ACTIVITY - Set down all the entries again, word for word.

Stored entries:
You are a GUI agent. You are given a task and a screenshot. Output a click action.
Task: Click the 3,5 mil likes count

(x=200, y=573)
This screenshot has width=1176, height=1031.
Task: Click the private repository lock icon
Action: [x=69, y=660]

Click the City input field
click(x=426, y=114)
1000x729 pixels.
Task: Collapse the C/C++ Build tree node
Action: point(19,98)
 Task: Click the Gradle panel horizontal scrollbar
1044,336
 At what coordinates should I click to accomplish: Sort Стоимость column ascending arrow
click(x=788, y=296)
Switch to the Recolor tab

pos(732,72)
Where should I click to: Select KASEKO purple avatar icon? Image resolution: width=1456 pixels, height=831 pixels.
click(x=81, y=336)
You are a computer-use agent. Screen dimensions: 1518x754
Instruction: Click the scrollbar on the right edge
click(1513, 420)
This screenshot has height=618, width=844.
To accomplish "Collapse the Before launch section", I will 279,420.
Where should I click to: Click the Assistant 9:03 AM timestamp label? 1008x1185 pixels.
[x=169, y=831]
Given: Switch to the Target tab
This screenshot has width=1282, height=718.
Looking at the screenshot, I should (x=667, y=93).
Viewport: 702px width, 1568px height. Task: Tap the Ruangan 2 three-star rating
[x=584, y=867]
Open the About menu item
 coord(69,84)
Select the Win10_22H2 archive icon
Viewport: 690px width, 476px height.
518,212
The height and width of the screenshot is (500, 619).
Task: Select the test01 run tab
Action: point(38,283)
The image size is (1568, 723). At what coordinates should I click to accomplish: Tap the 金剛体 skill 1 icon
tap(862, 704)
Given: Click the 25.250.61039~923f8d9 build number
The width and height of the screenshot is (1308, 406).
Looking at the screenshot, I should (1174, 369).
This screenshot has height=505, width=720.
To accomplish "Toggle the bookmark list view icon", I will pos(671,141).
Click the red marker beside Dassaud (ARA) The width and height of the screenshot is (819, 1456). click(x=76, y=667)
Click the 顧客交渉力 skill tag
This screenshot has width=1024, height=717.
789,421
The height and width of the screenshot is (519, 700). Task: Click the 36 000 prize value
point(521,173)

RESPONSE TO THE TASK -
You are a GUI agent. You are given a task and a screenshot. Output a click action.
Task: Click the 3,5 mil likes count

(x=200, y=573)
This screenshot has width=1176, height=1031.
Task: Click the private repository lock icon
Action: [x=69, y=660]

Click the City input field
click(x=426, y=114)
1000x729 pixels.
Task: Collapse the C/C++ Build tree node
Action: point(19,98)
 Task: Click the Gradle panel horizontal scrollbar
1044,336
 At what coordinates should I click to accomplish: Sort Стоимость column ascending arrow
click(x=788, y=296)
Switch to the Recolor tab

pos(732,72)
Where should I click to: Select KASEKO purple avatar icon? Image resolution: width=1456 pixels, height=831 pixels.
click(x=81, y=336)
You are a computer-use agent. Screen dimensions: 1518x754
Instruction: Click the scrollbar on the right edge
click(1513, 420)
This screenshot has height=618, width=844.
To accomplish "Collapse the Before launch section", I will 279,420.
Where should I click to: Click the Assistant 9:03 AM timestamp label? 1008x1185 pixels.
[x=169, y=831]
Given: Switch to the Target tab
This screenshot has width=1282, height=718.
Looking at the screenshot, I should (x=667, y=93).
Viewport: 702px width, 1568px height. Task: Tap the Ruangan 2 three-star rating
[x=584, y=867]
Open the About menu item
 coord(69,84)
Select the Win10_22H2 archive icon
Viewport: 690px width, 476px height.
518,212
The height and width of the screenshot is (500, 619).
Task: Select the test01 run tab
Action: point(38,283)
The image size is (1568, 723). At what coordinates should I click to accomplish: Tap the 金剛体 skill 1 icon
tap(862, 704)
Given: Click the 25.250.61039~923f8d9 build number
The width and height of the screenshot is (1308, 406).
Looking at the screenshot, I should (1174, 369).
This screenshot has height=505, width=720.
To accomplish "Toggle the bookmark list view icon", I will pos(671,141).
Click the red marker beside Dassaud (ARA) The width and height of the screenshot is (819, 1456). click(x=76, y=667)
Click the 顧客交渉力 skill tag
This screenshot has width=1024, height=717.
789,421
The height and width of the screenshot is (519, 700). Task: Click the 36 000 prize value
point(521,173)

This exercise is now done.